2023-12-08 20:12:34.744161: W tensorflow/compiler/mlir/lite/flatbuffer_export.cc:1903] The following operation(s) need TFLite custom op implementation(s):
Custom ops: Cast, Range, RealDiv, StridedSlice, Transpose
Details:
tf.Cast(tensor<1xf64>) -> (tensor<1xi64>) : {Truncate = false, device = ""}
tf.Cast(tensor<1xi64>) -> (tensor<1xf64>) : {Truncate = false, device = ""}
tf.Cast(tensor<?xf64>) -> (tensor<?xi64>) : {Truncate = false, device = ""}
tf.Cast(tensor<?xi64>) -> (tensor<?xf64>) : {Truncate = false, device = ""}
tf.Cast(tensor<f64>) -> (tensor<i64>) : {Truncate = false, device = ""}
tf.Cast(tensor<i64>) -> (tensor<f64>) : {Truncate = false, device = ""}
tf.Range(tensor<i64>, tensor<i64>, tensor<i64>) -> (tensor<?xi64>) : {device = ""}
tf.RealDiv(tensor<1xf64>, tensor<1xf64>) -> (tensor<1xf64>) : {device = ""}
tf.RealDiv(tensor<?xf64>, tensor<f64>) -> (tensor<?xf64>) : {device = ""}
tf.RealDiv(tensor<f64>, tensor<f64>) -> (tensor<f64>) : {device = ""}
tf.StridedSlice(tensor<5x2x60x80x60x1xi64>, tensor<1xi64>, tensor<1xi64>, tensor<1xi64>) -> (tensor<2x60x80x60x1xi64>) : {begin_mask = 0 : i64, device = "", ellipsis_mask = 0 : i64, end_mask = 0 : i64, new_axis_mask = 0 : i64, shrink_axis_mask = 1 : i64}
tf.Transpose(tensor<1x128x5x60x5x80xf32>, tensor<6xi32>) -> (tensor<1x128x5x5x60x80xf32>) : {device = ""}
See instructions: https://www.tensorflow.org/lite/guide/ops_custom
If in the Python conversion code I disable the allow_custom_ops flag and I enable the supported ops as shown in this code snippet:
- converter.allow_custom_ops = True
+ converter.target_spec.supported_ops = [
+ tf.lite.OpsSet.TFLITE_BUILTINS, # enable TensorFlow Lite ops.

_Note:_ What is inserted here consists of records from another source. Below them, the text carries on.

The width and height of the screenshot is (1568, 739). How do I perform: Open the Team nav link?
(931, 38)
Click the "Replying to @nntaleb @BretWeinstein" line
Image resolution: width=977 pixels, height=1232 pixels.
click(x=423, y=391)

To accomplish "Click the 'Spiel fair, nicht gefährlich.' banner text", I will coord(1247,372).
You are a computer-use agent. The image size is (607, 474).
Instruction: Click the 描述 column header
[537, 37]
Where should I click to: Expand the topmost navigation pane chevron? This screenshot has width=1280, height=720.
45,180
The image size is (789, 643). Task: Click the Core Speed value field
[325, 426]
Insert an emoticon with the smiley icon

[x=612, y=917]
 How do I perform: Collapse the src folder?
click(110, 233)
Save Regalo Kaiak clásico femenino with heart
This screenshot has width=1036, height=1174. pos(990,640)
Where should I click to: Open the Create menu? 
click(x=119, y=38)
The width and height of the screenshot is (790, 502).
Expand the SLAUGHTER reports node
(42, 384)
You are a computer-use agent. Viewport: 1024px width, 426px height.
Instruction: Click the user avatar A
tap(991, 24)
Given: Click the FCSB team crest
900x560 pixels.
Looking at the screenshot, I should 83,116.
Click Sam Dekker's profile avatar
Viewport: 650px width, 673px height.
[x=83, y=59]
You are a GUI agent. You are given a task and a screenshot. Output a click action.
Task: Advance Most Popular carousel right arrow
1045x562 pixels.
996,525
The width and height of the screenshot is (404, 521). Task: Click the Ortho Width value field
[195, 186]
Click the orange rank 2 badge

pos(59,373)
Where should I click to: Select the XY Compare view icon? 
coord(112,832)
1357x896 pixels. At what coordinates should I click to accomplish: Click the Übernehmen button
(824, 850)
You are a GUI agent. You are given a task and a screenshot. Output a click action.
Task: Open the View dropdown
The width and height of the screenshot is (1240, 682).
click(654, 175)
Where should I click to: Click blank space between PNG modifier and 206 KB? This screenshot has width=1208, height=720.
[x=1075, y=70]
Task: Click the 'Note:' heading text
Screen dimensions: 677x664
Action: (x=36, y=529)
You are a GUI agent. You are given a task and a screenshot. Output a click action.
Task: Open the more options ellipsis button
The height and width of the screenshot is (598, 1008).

+ tf.lite.OpsSet.SELECT_TF_OPS # enable TensorFlow ops.
]
The last output warnings turn into these ones:
2023-12-08 14:35:09.243817: W tensorflow/compiler/mlir/lite/flatbuffer_export.cc:1892] TFLite interpreter needs to link Flex delegate in order to run the model since it contains the following Select TFop(s):
Flex ops: FlexCast, FlexRange, FlexRealDiv, FlexStridedSlice, FlexTranspose
Details:
tf.Cast(tensor<1xf64>) -> (tensor<1xi64>) : {Truncate = false, device = ""}
tf.Cast(tensor<1xi64>) -> (tensor<1xf64>) : {Truncate = false, device = ""}
tf.Cast(tensor<?xf64>) -> (tensor<?xi64>) : {Truncate = false, device = ""}
tf.Cast(tensor<?xi64>) -> (tensor<?xf64>) : {Truncate = false, device = ""}
tf.Cast(tensor<f64>) -> (tensor<i64>) : {Truncate = false, device = ""}
tf.Cast(tensor<i64>) -> (tensor<f64>) : {Truncate = false, device = ""}
tf.Range(tensor<i64>, tensor<i64>, tensor<i64>) -> (tensor<?xi64>) : {device = ""}
tf.RealDiv(tensor<1xf64>, tensor<1xf64>) -> (tensor<1xf64>) : {device = ""}
tf.RealDiv(tensor<?xf64>, tensor<f64>) -> (tensor<?xf64>) : {device = ""}
tf.RealDiv(tensor<f64>, tensor<f64>) -> (tensor<f64>) : {device = ""}
tf.StridedSlice(tensor<5x2x60x80x60x1xi64>, tensor<1xi64>, tensor<1xi64>, tensor<1xi64>) -> (tensor<2x60x80x60x1xi64>) : {begin_mask = 0 : i64, device = "", ellipsis_mask = 0 : i64, end_mask = 0 : i64, new_axis_mask = 0 : i64, shrink_axis_mask = 1 : i64}
tf.Transpose(tensor<1x128x5x60x5x80xf32>, tensor<6xi32>) -> (tensor<1x128x5x5x60x80xf32>) : {device = ""}
See instructions: https://www.tensorflow.org/lite/guide/ops_select
By using the .tflite model generated with these new flags, the voxl-tflite-server still fails to apply the GPU delegate.
FURTHER DETAILS:
I tested the same .tflite model in C++ by building TensorFlow Lite with CMake on a macOS Ventura 13.6 (x86), following the instructions at https://www.tensorflow.org/lite/guide/build_cmake
I built the Flex delegate shared library "libtensorflowlite_flex.so" with the following command (see instructions at https://www.tensorflow.org/lite/guide/ops_select)
bazel build -c opt --config=monolithic tensorflow/lite/delegates/flex:tensorflowlite_flex
and I linked it to my model.
I was able to succesfully run an inference of the model and get correct output.